Items from a data source:
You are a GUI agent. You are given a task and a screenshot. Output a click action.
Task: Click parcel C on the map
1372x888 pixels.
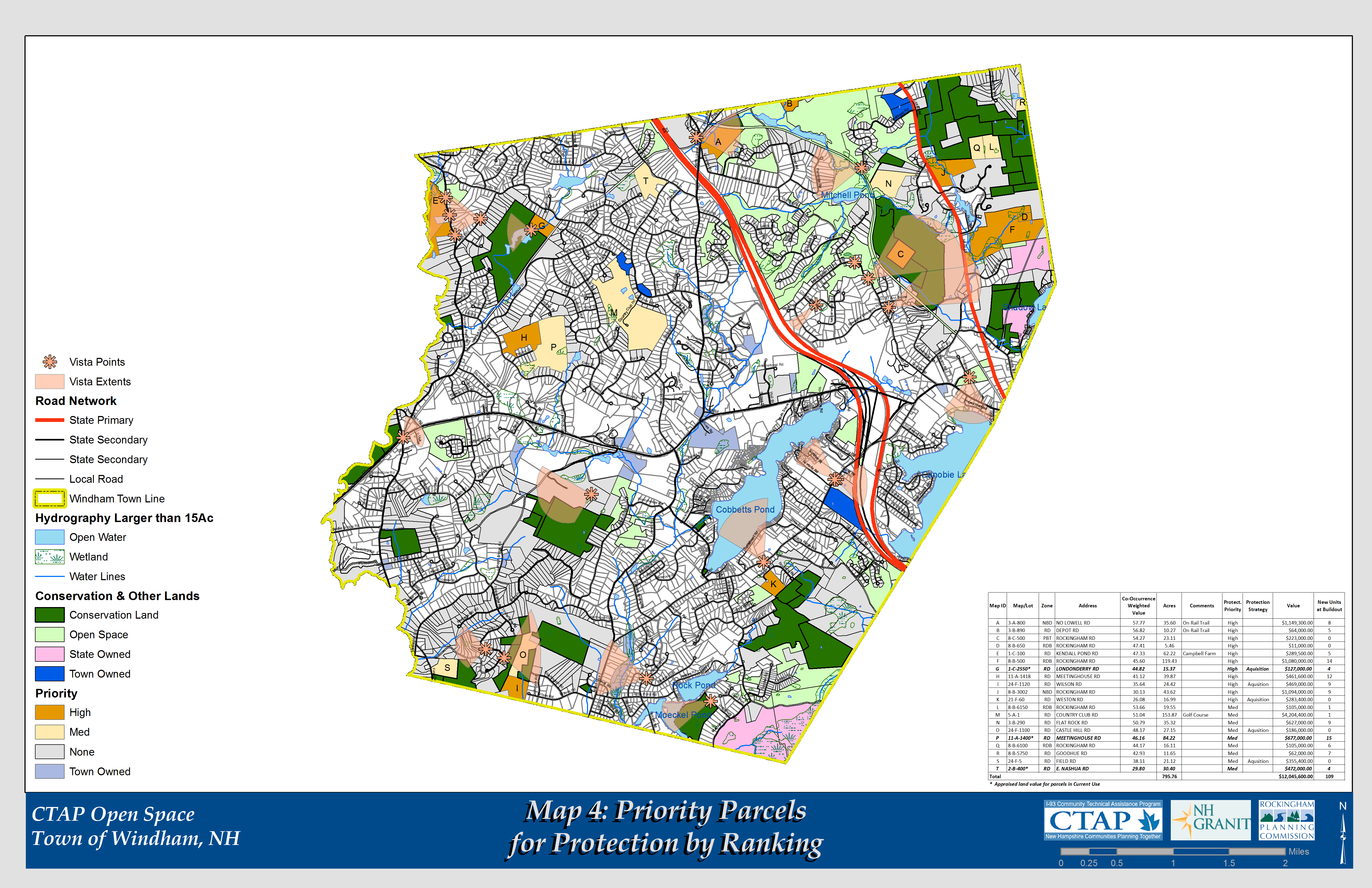point(900,254)
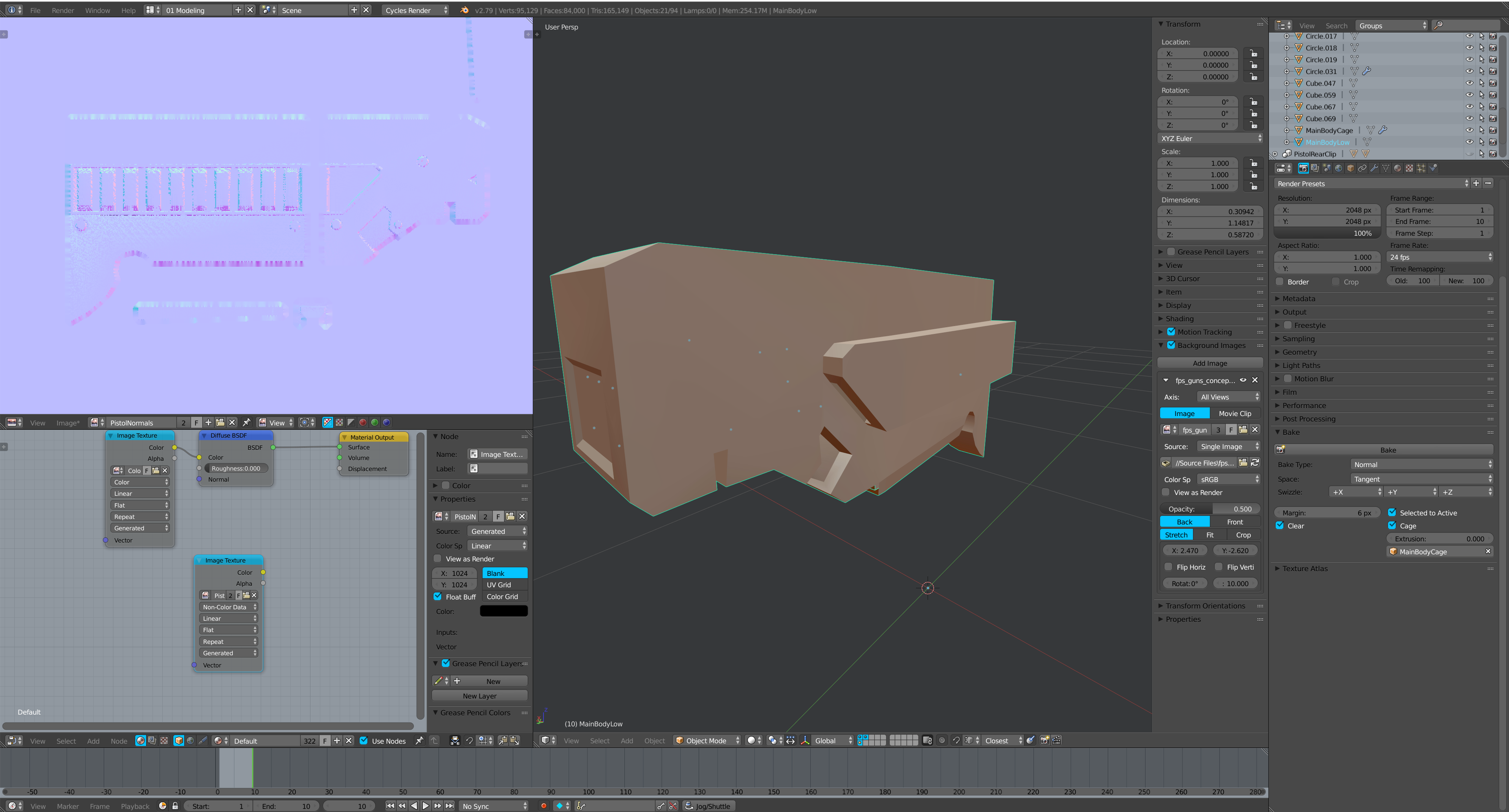Click the OpenGL render camera icon
Screen dimensions: 1509x812
click(x=1045, y=741)
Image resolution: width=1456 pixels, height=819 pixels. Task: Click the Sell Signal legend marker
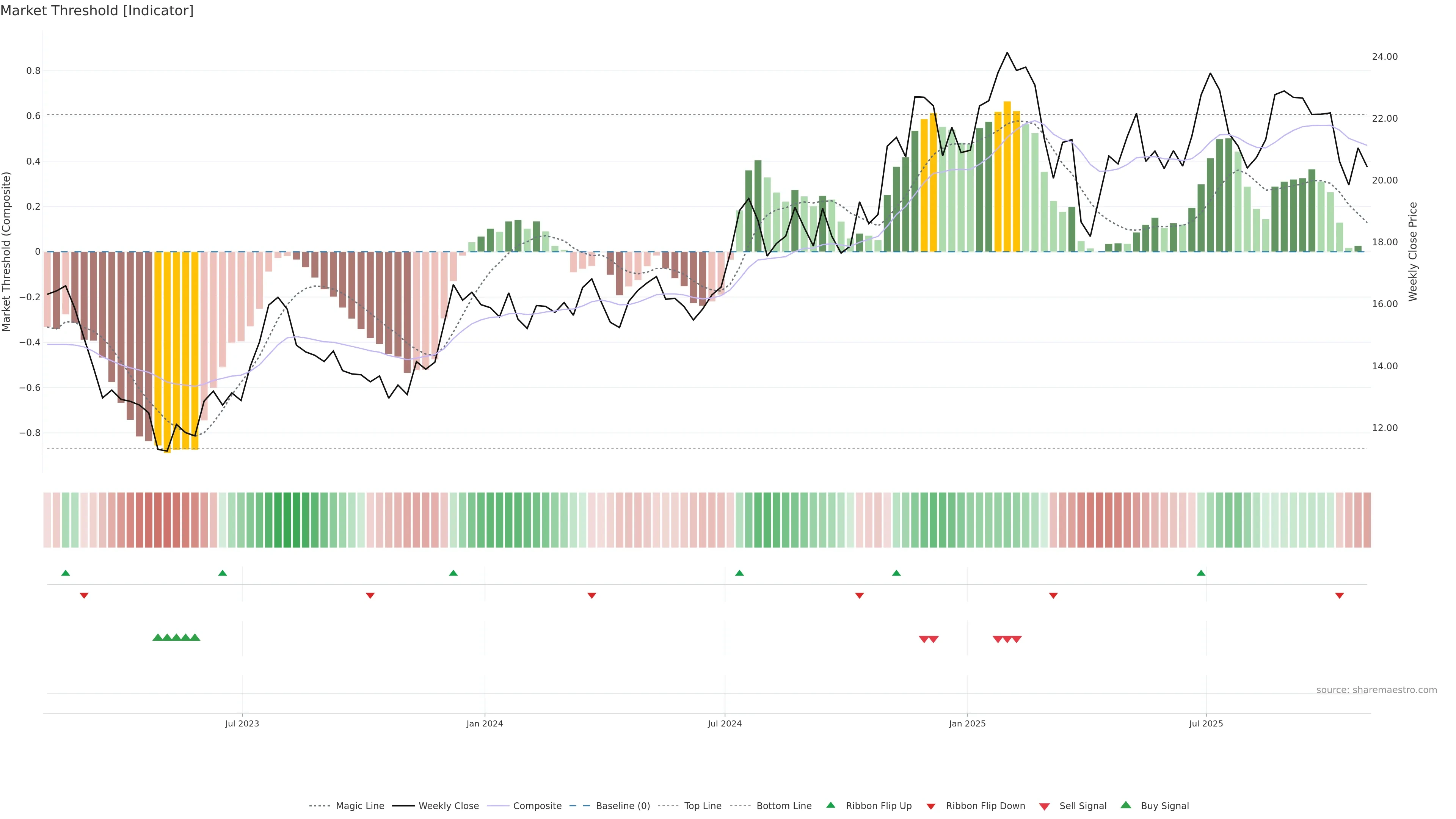(1045, 806)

- **Exercise**: Without including any picture, repeat the data exactly.

- **Answer box**:
You are a GUI agent. You are given a task and a screenshot. Output a click action.
Task: Click parcel C on the map
1372x888 pixels.
point(900,254)
Click the OpenGL render camera icon
Screen dimensions: 1509x812
click(x=1045, y=741)
Image resolution: width=1456 pixels, height=819 pixels. Task: Click the Sell Signal legend marker
(1045, 806)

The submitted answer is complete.